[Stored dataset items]
——————

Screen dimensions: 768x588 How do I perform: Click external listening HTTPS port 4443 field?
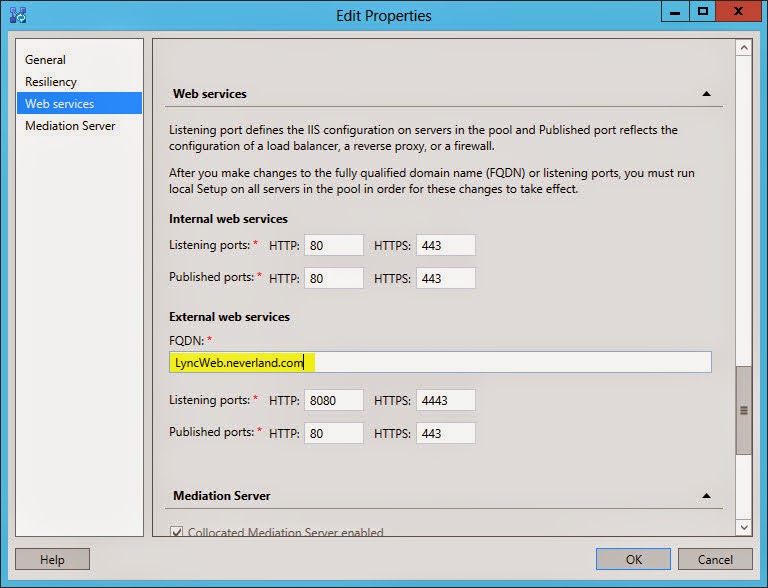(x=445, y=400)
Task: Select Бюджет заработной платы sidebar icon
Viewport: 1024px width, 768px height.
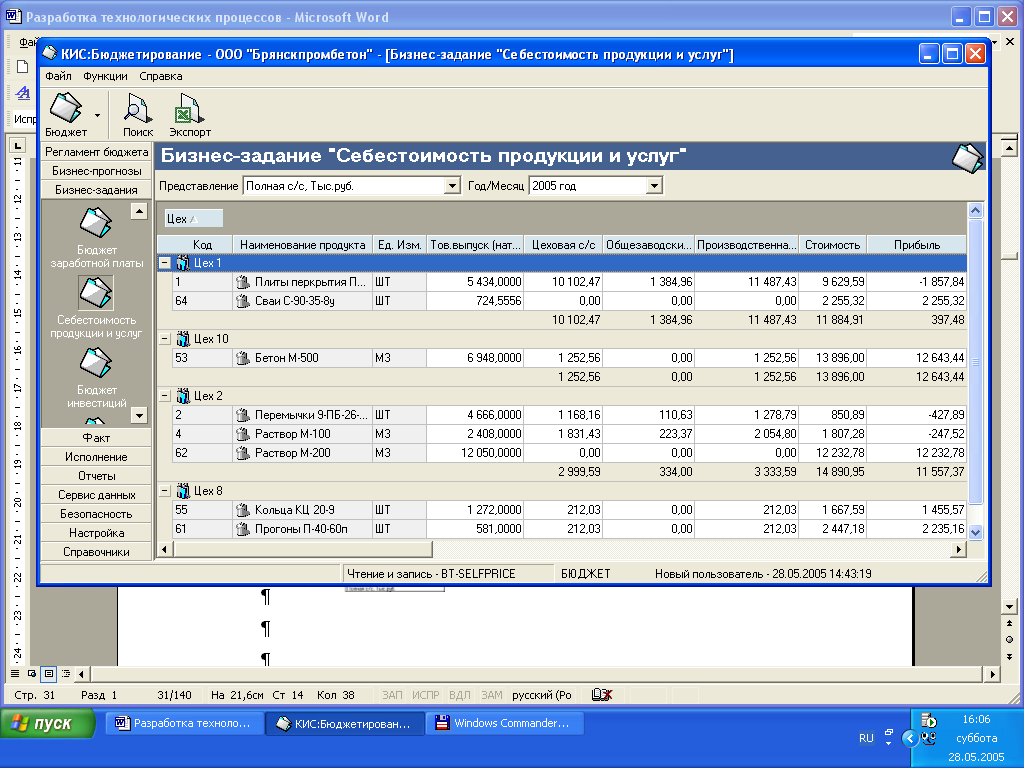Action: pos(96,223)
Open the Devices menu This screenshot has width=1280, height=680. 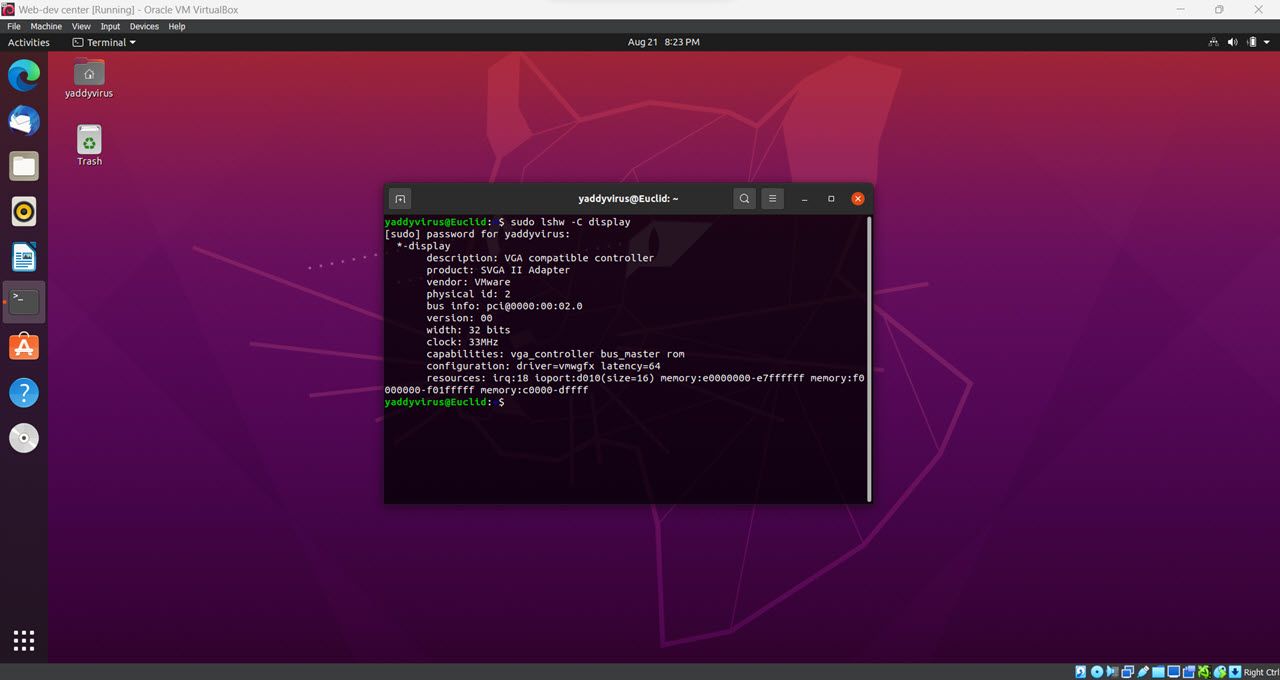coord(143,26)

——————

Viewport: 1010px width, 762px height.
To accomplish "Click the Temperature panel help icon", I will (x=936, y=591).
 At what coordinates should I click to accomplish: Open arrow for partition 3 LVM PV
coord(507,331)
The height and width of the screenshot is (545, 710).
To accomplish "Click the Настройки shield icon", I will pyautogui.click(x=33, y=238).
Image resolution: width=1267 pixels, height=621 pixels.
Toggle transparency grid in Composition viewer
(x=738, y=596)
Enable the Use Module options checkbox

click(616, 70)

——————

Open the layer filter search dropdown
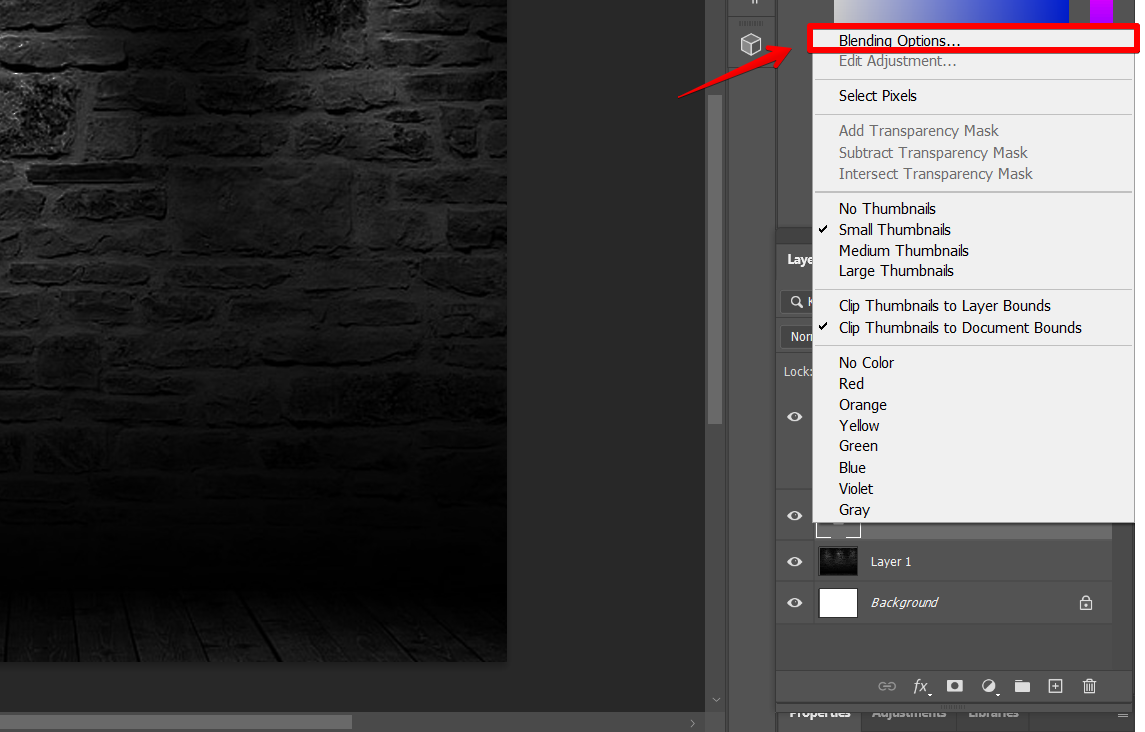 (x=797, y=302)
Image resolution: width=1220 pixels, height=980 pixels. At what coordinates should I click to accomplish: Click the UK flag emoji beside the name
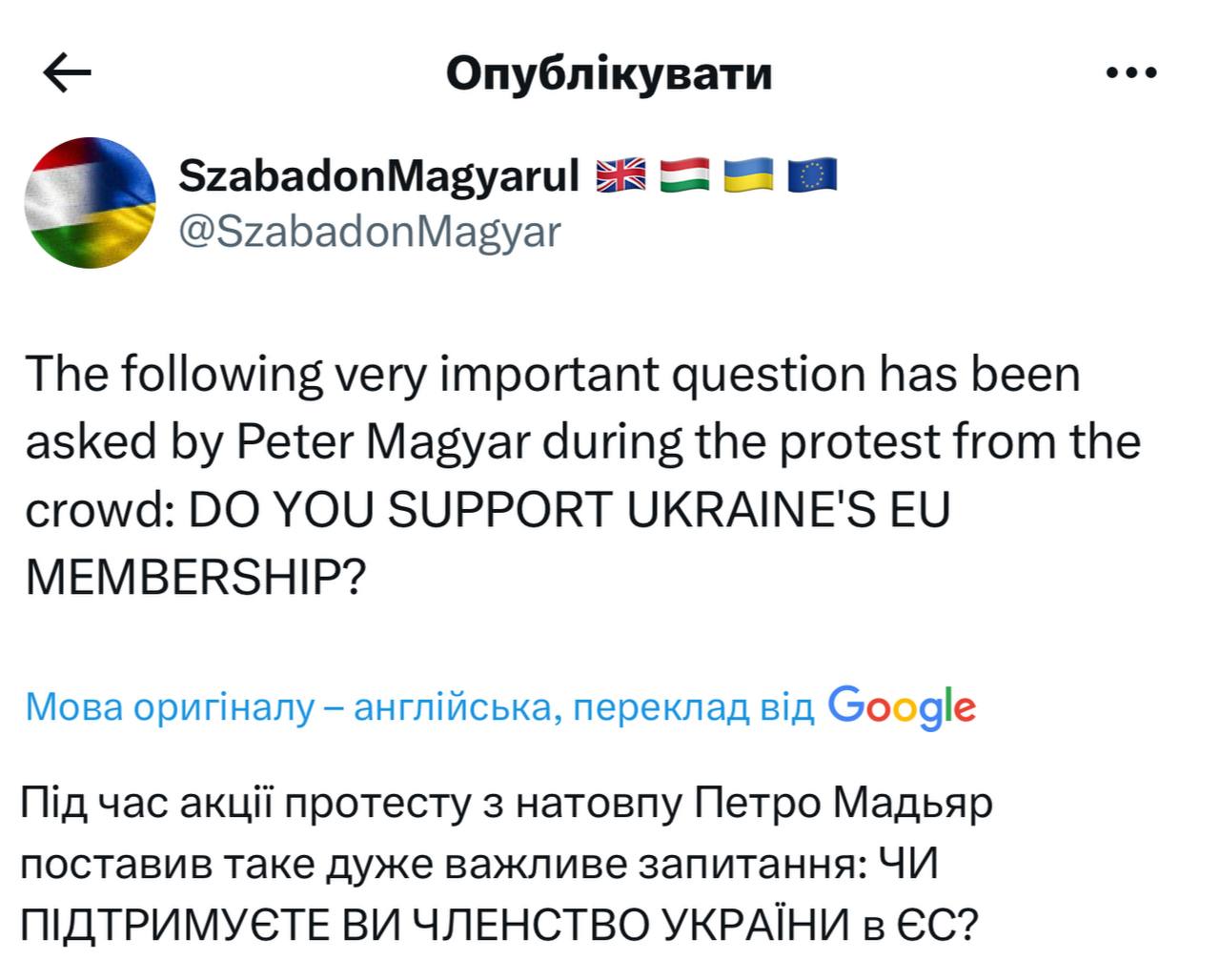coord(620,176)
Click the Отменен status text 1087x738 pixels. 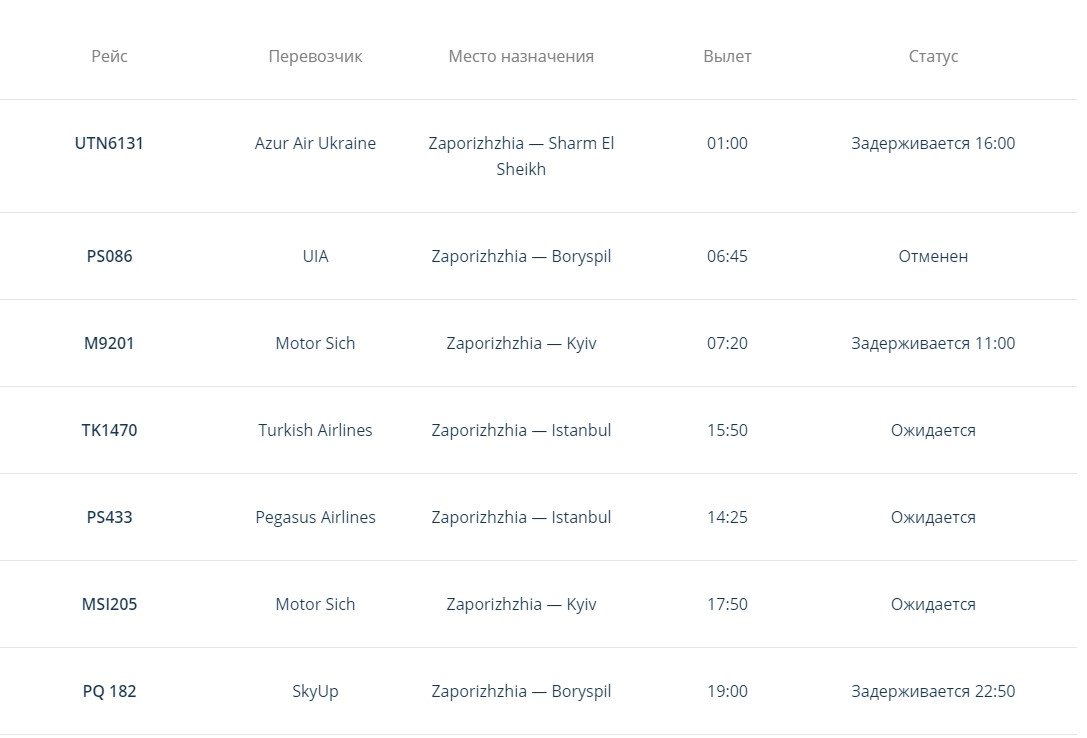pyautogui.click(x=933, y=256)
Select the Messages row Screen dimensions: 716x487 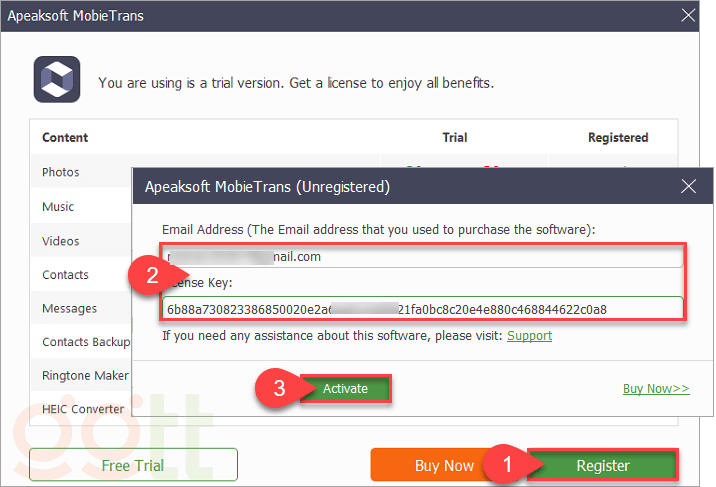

——————

Check every line of the data above for the string "icon", and copy those that have it.

— Response area —
Task: Select Бюджет заработной платы sidebar icon
To accomplish "Click the Temperature panel help icon", I will (x=936, y=591).
To accomplish "Click the Настройки shield icon", I will pyautogui.click(x=33, y=238).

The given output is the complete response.